Старший шамес с длинной белой бородой и львиными усами окинул взглядом комнату раввина, но ничего особенного не обнаружил, разве что дверь в соседнюю комнату была закрыта. Он пожал плечами, как бы говоря «тише, так тише», уселся против раввина и рассказал ему всю историю — все, что знал, а также и то, чего не знал, но о чем догадывался. Реб Лейви, бледный и взволнованный, слушал поначалу неохотно и нетерпеливо, но с каждой минутой взгляд его становился острее, заинтересованнее. Когда шамес закончил, раввин снова погрузился в кресло и, не поднимая головы, забормотал:
— Был у меня сперва какой-то человек, потом сестры агуны. Наверное, это и есть та самая агуна. Я сказал, что нельзя, — и раввин неподвижно застыл; руки его, ослабев, повисли на подлокотниках кресла, как тогда, когда плакали у него сестры агуны.
— Реб Лейви, — этими словами старший шамес как будто бы вырвал раввина из небытия.
— Мы обязаны молчать, реб Йоше, — раввин опасливо оглянулся. — Упаси вас Господь говорить об этом с кем-нибудь. Заклинаю вас именем Всевышнего — молчите!
— Не понимаю, — оглянулся и шамес, словно его заставляли замалчивать преступление. — Я знаю, что вы не боитесь и более могущественных людей, чем этот полоцкий даян и вдовец, женившийся на агуне. Почему же надо молчать? Осквернено Имя Божье!
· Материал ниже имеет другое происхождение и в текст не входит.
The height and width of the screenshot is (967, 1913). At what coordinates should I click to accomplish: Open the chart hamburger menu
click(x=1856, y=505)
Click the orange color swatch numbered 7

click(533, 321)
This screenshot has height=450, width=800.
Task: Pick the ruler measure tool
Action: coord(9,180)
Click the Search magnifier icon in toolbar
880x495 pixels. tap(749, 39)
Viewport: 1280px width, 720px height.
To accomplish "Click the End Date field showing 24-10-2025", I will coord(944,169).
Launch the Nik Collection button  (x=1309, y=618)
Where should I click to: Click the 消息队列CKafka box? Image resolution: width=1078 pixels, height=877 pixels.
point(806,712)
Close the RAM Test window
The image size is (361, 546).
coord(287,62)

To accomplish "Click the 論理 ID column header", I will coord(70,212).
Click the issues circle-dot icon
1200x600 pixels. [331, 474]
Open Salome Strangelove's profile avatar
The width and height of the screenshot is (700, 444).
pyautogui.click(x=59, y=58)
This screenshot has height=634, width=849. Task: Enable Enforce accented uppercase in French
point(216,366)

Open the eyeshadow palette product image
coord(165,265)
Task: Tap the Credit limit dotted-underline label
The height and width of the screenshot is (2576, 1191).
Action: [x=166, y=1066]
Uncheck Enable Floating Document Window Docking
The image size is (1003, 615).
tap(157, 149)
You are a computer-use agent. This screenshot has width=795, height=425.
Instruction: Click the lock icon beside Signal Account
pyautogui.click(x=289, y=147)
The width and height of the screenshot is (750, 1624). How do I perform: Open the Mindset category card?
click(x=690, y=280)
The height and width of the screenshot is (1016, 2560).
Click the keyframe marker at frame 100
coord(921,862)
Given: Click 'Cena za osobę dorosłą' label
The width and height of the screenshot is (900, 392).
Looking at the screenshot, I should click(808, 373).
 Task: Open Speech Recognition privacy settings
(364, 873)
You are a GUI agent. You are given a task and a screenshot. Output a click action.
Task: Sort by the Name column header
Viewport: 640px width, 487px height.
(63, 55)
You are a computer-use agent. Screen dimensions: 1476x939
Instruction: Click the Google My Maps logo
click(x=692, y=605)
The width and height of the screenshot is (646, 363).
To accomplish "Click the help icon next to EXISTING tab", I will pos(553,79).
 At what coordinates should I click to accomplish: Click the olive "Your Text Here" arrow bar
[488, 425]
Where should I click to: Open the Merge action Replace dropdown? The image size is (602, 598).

— Молчать! — рванулся из кресла Реб Лейви и затрясся в гневе. Но при этом он не кричал, а только тихо давился и захлебывался от ярости. — Не вам объяснять мне, что и когда есть осквернение Имени Божьего! Вы затаили злобу на полоцкого даяна и на младшего шамеса и потому хотите навлечь беду на наши головы! — Низкорослый реб Лейви, воздев сжатые кулаки, наступал на высокого старшего шамеса, попятившегося к двери. — Я знаю этого полоцкого даяна, реб Довида Зелвера! Я знаю этого подстрекателя и бунтовщика! Но я также знаю, как нынче в Вильне обстоят дела с еврейским законом! Если вокруг этого случая возникнет шум, то действительно будет осквернено Божье Имя! Если не хотите, чтобы это произошло, — молчите! А если не послушаетесь меня, я буду преследовать вас! Я вас уничтожу!
Реб Лейви Гурвиц такой же сумасшедший, как его жена и дочь, — пожал плечами реб Йоше, оказавшись на улице. Чтобы с ним, со старшим шамесом виленской городской синагоги, разговаривали как с какой-то мелюзгой? Но когда реб Йоше удалось подавить свой яростный гнев, он опять стал самим собой — умным и осмотрительным человеком, и понял, что лучше ему не вмешиваться. А когда он позднее узнал, что реб Лейви привез домой свою сумасшедшую дочь, то догадался, почему раввин так тихо бушевал и почему постоянно оглядывался на запертую дверь. Реб Йоше прикусил свой львиный ус и замолчал.